**SET TASK:** Rewrite the rows below as a two-column CSV, starting at the line containing "You are a computer-use" and including everything through the end of the rows. Use the headers "text" and "answer", give each row its own CSV line with each field quoted and line breaks replaced by spaces, and omit the pictures.

## Begin

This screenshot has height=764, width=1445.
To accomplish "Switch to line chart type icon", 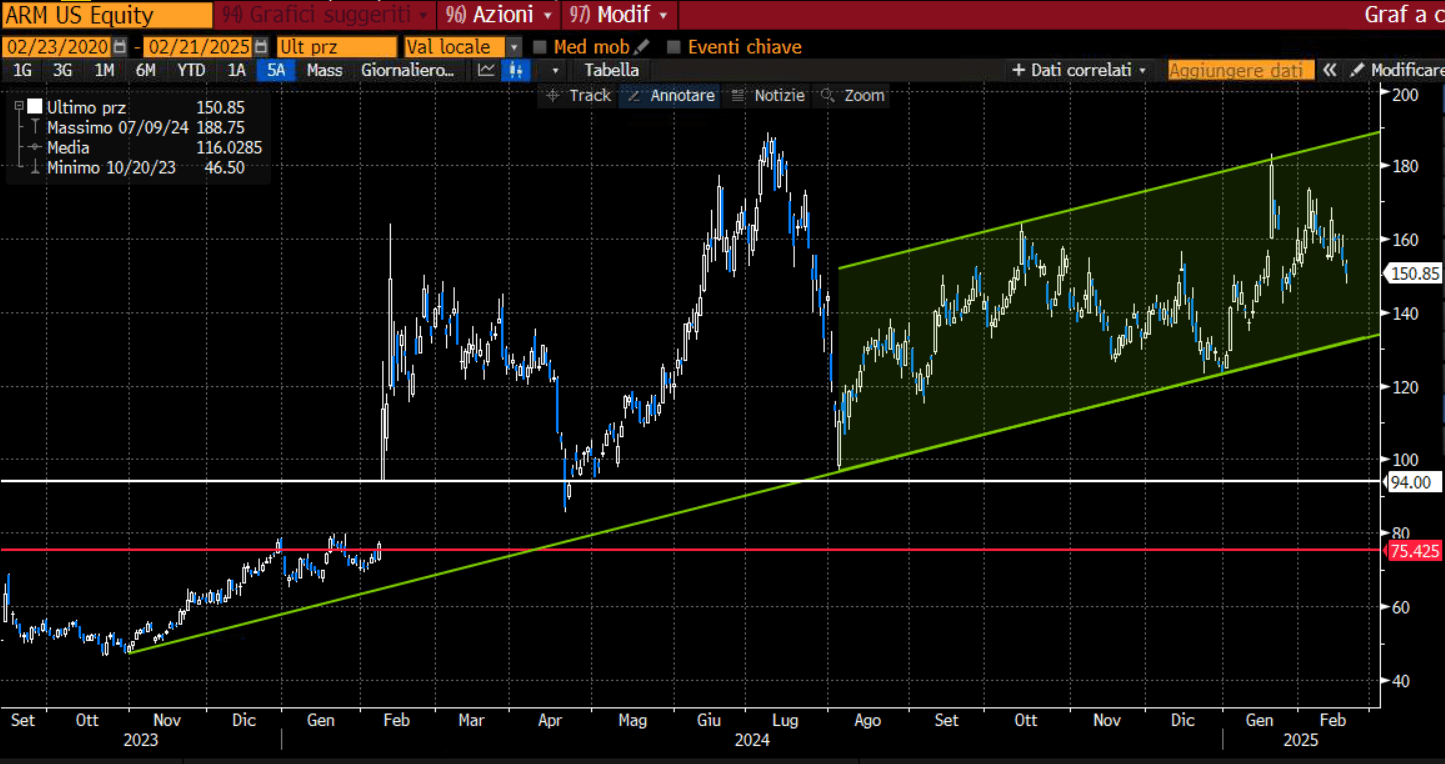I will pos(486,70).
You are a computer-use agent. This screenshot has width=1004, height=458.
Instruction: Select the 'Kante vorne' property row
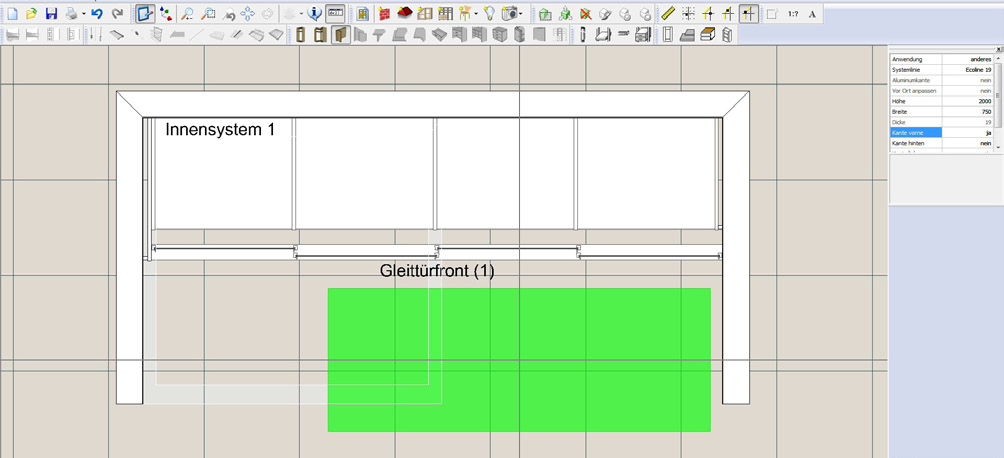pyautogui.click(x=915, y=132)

## End

**PROBLEM SOLUTION:**
text,answer
"You are a computer-use agent. This screenshot has width=1004, height=458. Instruction: Select the 'Kante vorne' property row","pyautogui.click(x=915, y=132)"